■ TASK DIRECTIONS:
In this exercise, return only the lines that run from the line with "Given: Open the MACKIN J suede boots title" to the end of the entries below, both included. Pictures are not copied.

■ INPUT FOR THIS TASK:
———
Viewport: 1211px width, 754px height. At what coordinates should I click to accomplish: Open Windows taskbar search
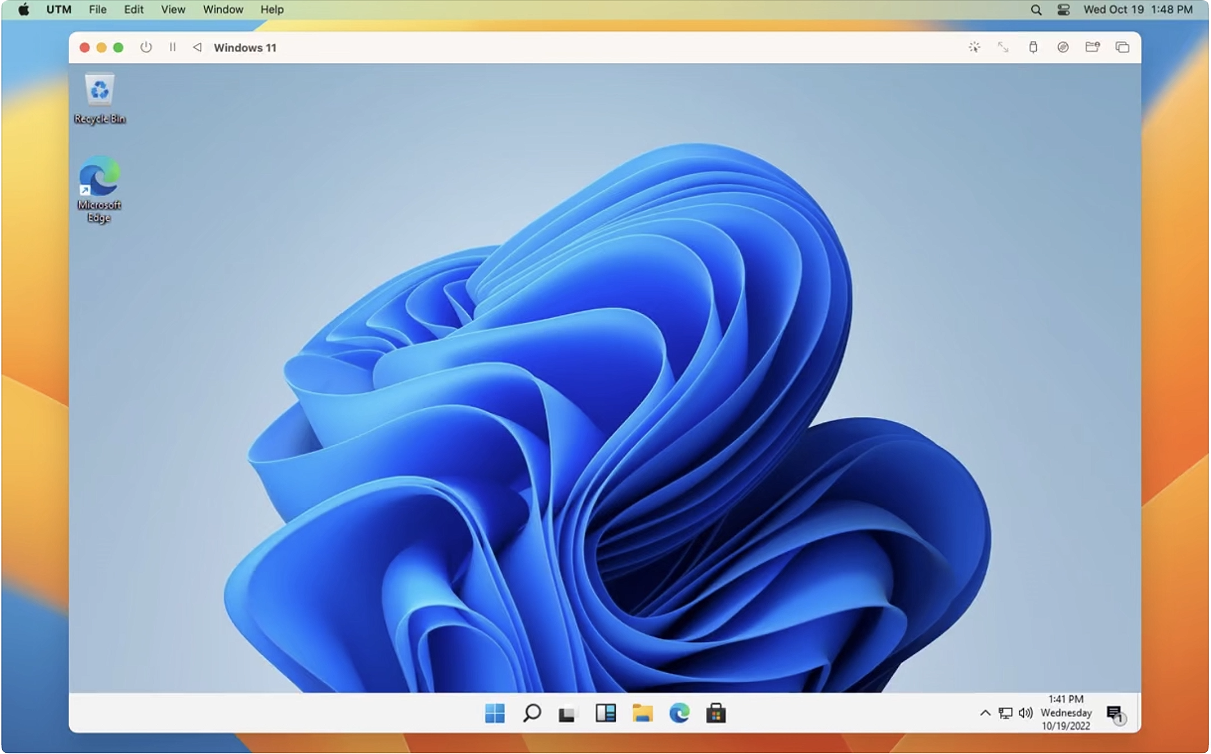click(532, 713)
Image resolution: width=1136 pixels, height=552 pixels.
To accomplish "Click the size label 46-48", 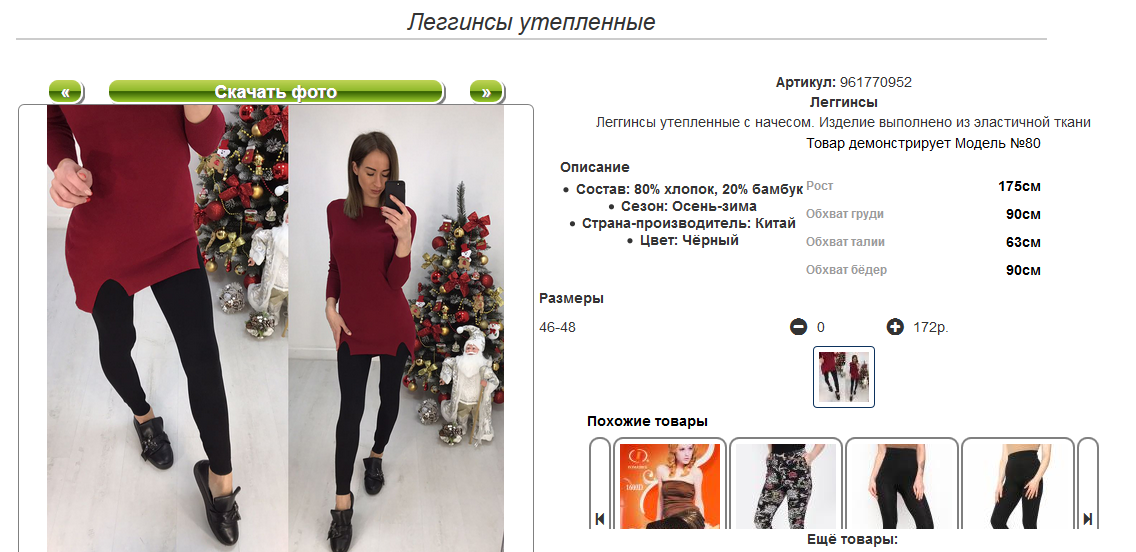I will point(557,327).
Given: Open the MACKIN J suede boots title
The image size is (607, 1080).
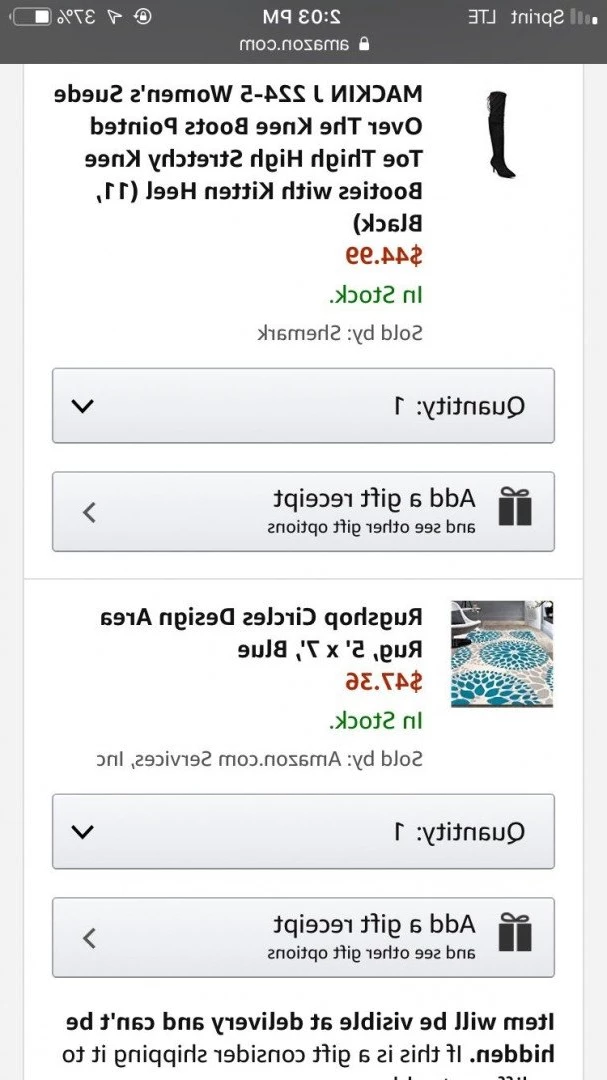Looking at the screenshot, I should click(x=239, y=158).
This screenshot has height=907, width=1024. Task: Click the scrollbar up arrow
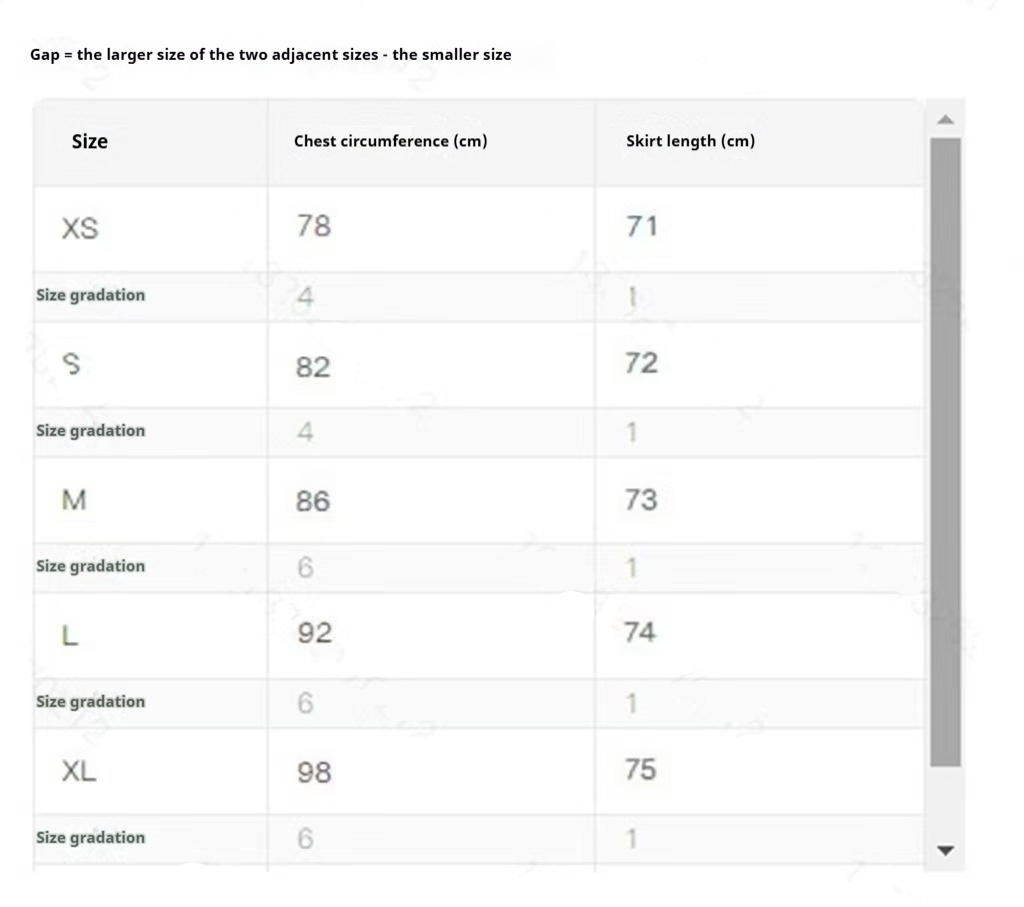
———
■ OUTPUT BELOW:
Given: Open the MACKIN J suede boots title
The image size is (607, 1080).
Looking at the screenshot, I should click(x=239, y=158).
This screenshot has height=907, width=1024. Task: Click the scrollbar up arrow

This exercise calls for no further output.